Family Caregiver Eligibility
Eligible caregivers include:
- Family members
- Legal guardians
- Caretaker relatives
Participants must:
- Be at least 18 years old
- Read and write at a basic level
- Pass a Level 2 background screening
- Complete required training and competency validations
- Be employed by a licensed participating home health agency
Training Requirements Overview
AHCA has finalized the Medicaid Family Home Health Aide for Medically Fragile Children program minimum training requirements. They were filed on 5/11/26 and made effective on 5/31/26. They were originally created through HB 391 in 2023, expanded and strengthened through SB 1156 in 2025, and then implemented through Rule 59A-8.0099, F.A.C.
The finalized rule requires:
- 40 hours of basic home health aide training
- 20 hours of pediatric medically fragile skills training
- 16 hours of clinical competency validation
Emphasis on:
- Pediatric safety
- Competency validation
- RN oversight
- Standardized statewide requirements
Caregivers must also complete a one-time HIV education within 30 days of employment and CPR certification.

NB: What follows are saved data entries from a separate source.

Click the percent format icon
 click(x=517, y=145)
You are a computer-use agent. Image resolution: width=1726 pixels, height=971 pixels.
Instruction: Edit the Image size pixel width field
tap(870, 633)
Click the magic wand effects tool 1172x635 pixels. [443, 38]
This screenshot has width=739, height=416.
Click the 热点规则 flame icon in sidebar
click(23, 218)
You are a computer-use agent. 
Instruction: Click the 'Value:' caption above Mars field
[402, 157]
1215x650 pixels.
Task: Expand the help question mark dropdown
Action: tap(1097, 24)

The 20 Hours of Pediatric Medically Fragile Skills Training
Training must be:
- In person
- Tailored to the child’s individualized plan of care
- Conducted by qualified pediatric RN
The 16 Hours of Clinical Competency Validation
Requirements:
- Hands on validation
- Conducted with an actual patient
- Direct supervision by qualified pediatric RN
- In-person demonstration of all required skills
Caregivers must achieve 100% proficiency before independently providing services. Ongoing competency validation must occur within 90 days of training completion and renewed annually.
Any change in physician orders may require new delegation, additional competency review, and updated validation documentation.

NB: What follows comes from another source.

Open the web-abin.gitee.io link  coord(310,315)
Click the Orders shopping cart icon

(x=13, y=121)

Medication Administration Requirements
In addition to the standard 6 hours of medication administration training is required under Rule 59A-8.0097, caregivers must complete 4 additional hours of specialized pediatric medication administration training.
Training includes administration involving:
- Enteral feeding tubes
- Crushed medications
- Rectal medications
- Subcutaneous injections
- Intradermal injections
- Intramuscular injections
- Inhaled medications administered through a tracheostomy
Medicaid Eligibility Development
CMS has approved State Plan Amendment FL-25-0011 effective 2/9/26. This allows Florida to disregard wages earned through the AMFC program, preventing caregiver income from negatively impacting Medicaid eligibility and protecting waiver participation eligibility. Despite federal approval, the income exclusion is not expected to become operational until the fall of 2026. DCF must still complete eligibility system updates, policy changes, and operational implementation. Providers and families should continue seeking individualized Medicaid eligibility guidance before relying on the income disregard. We are keeping an eye on this development and will inform you as soon as we receive any further updates.